Researchers followed 2,566 people aged 65 years and older, tracking them through identical annual diagnostic assessments for dementia and medical records. All of them had agreed to donate their brains after they died, and, so when they died, their brains were examined for signs of Alzheimer’s disease.
They found that about 22% of the people in the study (559 people) started the study without dementia but developed Alzheimer’s disease over an average of eight years. The onset of Alzheimer’s tended to be a harbinger of death. The researchers wrote, “Median time from [Alzheimer’s disease] dementia diagnosis to death was 3.8 years.” In all, 1,090 people (about 42% of everyone being studied) died during the study.
As a result, the researchers estimated that about 503,400 deaths in Americans aged 75 and older could be attributed to Alzheimer’s dementia in 2010. For people who pay attention to death statistics, that’s a stunning number. The CDC captured just 83,494 deaths from death certificates in 2011.
The research team came from Chicago’s Rush Alzheimer's Disease Center, the Rush Institute on Healthy Aging, and Rush University Medical Center, as well as the Departments of Psychiatry, Neurology, and Epidemiology at the University of California, San Francisco, and the San Francisco Veterans Affairs Medical Center. The researchers talked up the death certificate angle to journalists around the world.
Sarah Knapton at The Telegraph in London wrote:
The number of people dying from dementia has been vastly underestimated with the disease potentially responsible for more deaths than cancer and heart disease combined, new research suggests.

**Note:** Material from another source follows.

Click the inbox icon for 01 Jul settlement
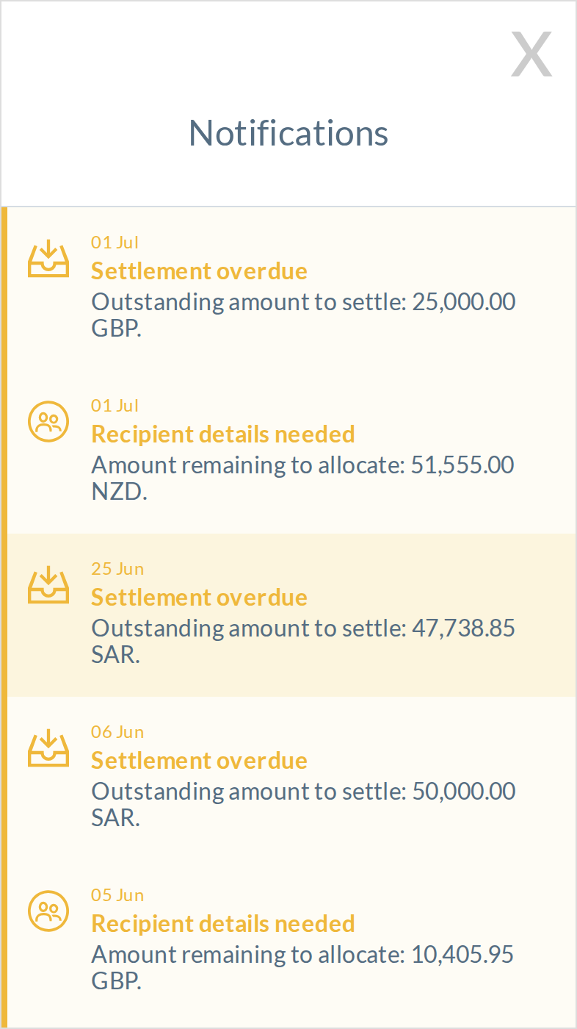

A study from the US has found that Alzheimer’s and dementia is widely under-reported on death certificates and medical records.
The researchers estimate that figure could be six times higher than reported because doctors usually pick a disease that the person was suffering as the cause of death.
"Alzheimer's disease and other dementias are under-reported on death certificates and medical records," said study author Bryan D. James, PhD, of Rush University Medical Centre in Chicago.
The finding has huge implications for health policy planning and for disease research. As JoNel Aleccia at NBC News wrote:
If that’s true, it means that the disease deserves research funding for prevention and treatment on par with such massive scope, perhaps $2 billion a year, four times what’s now being spent, experts said.
“Determining the true effects of dementia in this country is important for raising public awareness and identifying research priorities,” said Bryan D. James, an assistant professor with the Rush Alzheimer’s Disease Center, who led the study published Wednesday in the journal Neurology.
This isn’t the first study to show that deaths from Alzheimer’s are underreported.
In 2009, the Journal of the American Medical Association (JAMA) published a study that showed that even in cases where dementia was diagnosed before death, it did not show up on one-third of death certificates for those patients.
“The bottom line is that national health statistics are based on a gross under-representation of the burden of dementia as a terminal illness in our society,” Dr. Susan Mitchell, a senior scientist at the Hebrew SeniorLife Institute for Aging Research in Boston, told Susan FitzGerald at Neurology Today.
In 2012, the Global Burden of Disease study attributed about 160,000 deaths in the United States to Alzheimer’s, twice the number captured on death certificates. The study also found that the number of Alzheimer’s deaths climbed by more than 500% between 1990 and 2010, mostly as a result of the population getting older. (Full disclosure: I work at the Institute for Health Metrics and Evaluation (IHME) at the University of Washington, which led the study.)
But, if the Rush researchers are right, that number may be much higher. In addition to the research funding inequities identified in some of the news coverage, there’s also the need to appropriately prepare for handling the wave of Alzheimer’s patients that will be entering hospitals, long-term care facilities, hospice care, or accessing in-home health services.
This time last year, in March 2013, the AP’s Lauran Neergaard reported on another Alzheimer’s study that involved Rush researchers. She wrote:
But Tuesday's report calculated that health and long-term care services will total $203 billion this year, much of that paid by Medicare and Medicaid and not counting unpaid care from family and friends. That tab is expected to reach $1.2 trillion by 2050, barring a research breakthrough, the report concluded.